Efficient design in main study

This forum is for posts that specifically focus on the online (web-based) version of Ngene.

Moderators: Andrew Collins, Michiel Bliemer, johnr

Efficient design in main study

Postby hmtcsa26 » Fri Jun 20, 2025 11:11 pm

Dear Michiel,

Here is my labelled experiment: three labelled alternatives and an opt-out option. The three alternatives, optA, optB, and optC, represent different new methods. A forced choice question will be displayed if respondents select the opt-out option. I dummy coded all attributes and set all priors to zero in the pilot study. I obtain estimated priors from the pilot study but I have some questions when designing the Ngene main study design:

1. When calculating relative importance of each attributes, I exclude the alternative specific constant (ASC) value in the calculation. Is this correct?

2. For dummy coded attributes, TIME [0,1,2,3] has three dummy coded coefficients ([-0.417|-0.129|-0.234]) in optA, the value of zero in this base level is also included in the relative importance calculation. That is, the utility contribution calculation considers the value of 0, -0.417, -0.129, -0.234, and thus the TIME makes a maximum difference of 0.417 in utility. Is this correct?

3. I calculate the relative importance of each attribute separately for optA, optB, and optC. Is this approach correct, or should the attributes across all three alternatives (optA, optB, and optC) be combined to calculate a unified measure of relative importance?

4. I set 10 Bayesian priors and the remaining parameters use local priors. The syntax is ;eff = 2*unforced(mnl,d,mean) + forced(mnl,d,mean). Is it correct to use “mean” here? Besides, only 24 forced-choice observations are included out of a total of 474 observations from 50 respondents. Given this, is the weight of “2” for the unforced choice reasonable?

5. In the Ngene syntax below, the unforced choice model does not include scenario variables in the utility function for the “none” alternative. In the forced choice model, scenario variables are also not included in the utility function for the “optC” alternative. However, during the model estimation phase, I include scenario variables in the utility functions of optA, optB, and optC. Is this setting correct?

6. Since optA, optB, and optC represent new methods, I am uncertain whether the attribute parameters should have positive or negative signs. For attributes with unexpected signs, how can I determine whether these reflect true preferences or are due to model design error?

7. S estimate is 113735.262468 here. But my budget can only afford 550 respondents. How can I deal with this sample size issue?

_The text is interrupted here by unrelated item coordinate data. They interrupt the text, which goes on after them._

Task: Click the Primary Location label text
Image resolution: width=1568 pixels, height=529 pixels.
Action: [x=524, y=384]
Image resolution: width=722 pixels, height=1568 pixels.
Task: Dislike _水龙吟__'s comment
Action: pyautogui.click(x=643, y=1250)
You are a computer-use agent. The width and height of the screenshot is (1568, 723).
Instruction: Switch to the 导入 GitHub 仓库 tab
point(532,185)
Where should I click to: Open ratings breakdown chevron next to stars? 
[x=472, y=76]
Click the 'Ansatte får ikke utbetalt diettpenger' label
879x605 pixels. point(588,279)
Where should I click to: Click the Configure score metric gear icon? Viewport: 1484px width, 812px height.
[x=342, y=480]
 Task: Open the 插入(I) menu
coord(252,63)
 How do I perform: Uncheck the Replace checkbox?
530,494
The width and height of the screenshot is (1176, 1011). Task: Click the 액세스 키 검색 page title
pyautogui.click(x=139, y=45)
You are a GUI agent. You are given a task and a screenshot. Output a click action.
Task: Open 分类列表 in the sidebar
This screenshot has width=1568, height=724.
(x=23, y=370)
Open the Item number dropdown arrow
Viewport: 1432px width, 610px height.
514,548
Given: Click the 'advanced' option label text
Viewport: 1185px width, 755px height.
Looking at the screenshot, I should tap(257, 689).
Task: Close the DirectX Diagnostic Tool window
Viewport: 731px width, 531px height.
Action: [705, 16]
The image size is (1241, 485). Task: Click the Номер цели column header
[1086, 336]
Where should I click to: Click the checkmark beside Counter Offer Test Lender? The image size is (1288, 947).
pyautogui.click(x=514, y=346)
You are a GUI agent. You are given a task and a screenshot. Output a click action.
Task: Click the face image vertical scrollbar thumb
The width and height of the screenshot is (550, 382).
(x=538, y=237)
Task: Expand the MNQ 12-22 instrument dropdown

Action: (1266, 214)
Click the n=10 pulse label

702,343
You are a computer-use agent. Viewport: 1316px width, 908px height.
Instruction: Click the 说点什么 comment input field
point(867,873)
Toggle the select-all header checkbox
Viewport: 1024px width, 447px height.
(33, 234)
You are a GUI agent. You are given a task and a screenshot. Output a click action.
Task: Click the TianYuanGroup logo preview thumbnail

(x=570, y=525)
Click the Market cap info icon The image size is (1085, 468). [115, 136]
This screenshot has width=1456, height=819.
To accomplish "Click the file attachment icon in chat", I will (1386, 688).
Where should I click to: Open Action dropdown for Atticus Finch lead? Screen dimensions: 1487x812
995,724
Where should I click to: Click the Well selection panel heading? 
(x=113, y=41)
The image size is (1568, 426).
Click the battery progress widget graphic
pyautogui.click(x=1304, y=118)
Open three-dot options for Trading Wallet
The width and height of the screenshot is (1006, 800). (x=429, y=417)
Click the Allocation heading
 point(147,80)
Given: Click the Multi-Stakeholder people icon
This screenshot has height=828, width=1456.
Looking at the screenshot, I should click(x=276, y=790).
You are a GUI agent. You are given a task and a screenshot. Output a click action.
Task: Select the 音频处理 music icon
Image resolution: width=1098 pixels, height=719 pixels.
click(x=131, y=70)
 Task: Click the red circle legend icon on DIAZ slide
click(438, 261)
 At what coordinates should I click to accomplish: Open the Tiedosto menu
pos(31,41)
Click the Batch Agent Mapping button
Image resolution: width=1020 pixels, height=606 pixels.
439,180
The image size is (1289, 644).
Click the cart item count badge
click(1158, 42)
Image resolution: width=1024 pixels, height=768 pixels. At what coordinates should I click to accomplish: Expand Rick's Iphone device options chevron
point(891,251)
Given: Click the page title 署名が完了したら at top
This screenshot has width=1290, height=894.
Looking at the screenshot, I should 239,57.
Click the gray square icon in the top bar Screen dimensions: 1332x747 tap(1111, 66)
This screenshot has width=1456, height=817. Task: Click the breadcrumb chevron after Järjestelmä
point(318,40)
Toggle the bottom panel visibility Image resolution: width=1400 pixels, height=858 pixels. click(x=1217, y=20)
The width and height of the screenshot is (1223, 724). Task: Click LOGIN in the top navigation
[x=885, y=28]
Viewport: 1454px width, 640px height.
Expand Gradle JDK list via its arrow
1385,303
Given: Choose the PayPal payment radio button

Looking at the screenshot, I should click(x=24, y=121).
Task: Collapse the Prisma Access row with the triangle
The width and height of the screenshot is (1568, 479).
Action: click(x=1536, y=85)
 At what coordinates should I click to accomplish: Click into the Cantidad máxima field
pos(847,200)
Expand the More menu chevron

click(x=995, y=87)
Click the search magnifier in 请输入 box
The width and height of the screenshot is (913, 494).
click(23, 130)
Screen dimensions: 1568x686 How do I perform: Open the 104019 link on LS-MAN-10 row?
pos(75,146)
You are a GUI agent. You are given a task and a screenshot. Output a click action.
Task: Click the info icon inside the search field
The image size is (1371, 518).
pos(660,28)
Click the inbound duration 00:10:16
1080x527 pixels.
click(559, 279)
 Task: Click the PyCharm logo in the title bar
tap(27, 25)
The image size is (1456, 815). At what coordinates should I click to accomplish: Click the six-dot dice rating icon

8. The Bayesian mean D-error is 0.87 for the unforced model and 0.81 for the forced model. Are these values acceptable? I have currently set 10 Bayesian priors. Should I increase the number of Bayesian priors to better account for parameter uncertainty?

9. For Ngene unforced and forced choice model, prior parameters of all attributes are the same in both models. Is this correct?

Thank you in advance for your time and guidance.

Best regards,
Olivia
Last edited by hmtcsa26 on Tue Jun 24, 2025 7:31 pm, edited 1 time in total.
hmtcsa26
 
Posts: 10
Joined: Tue May 13, 2025 11:24 am

Re: Efficient design in main study

Postby Michiel Bliemer » Sat Jun 21, 2025 6:15 pm

Oooh that is a lot of questions.

1. You can include constants; the constants refer to the labels of the alternatives, which you can consider as a separate attribute (ASCs are mathematically the same as dummy coded coefficients for a label attribute).

2. Yes.

3. If you have an alternative-specific coefficients I would compute it per alternative. The attribute importance measure was originally designed for unlabelled alternatives, but you can apply it to labelled alternatives separately.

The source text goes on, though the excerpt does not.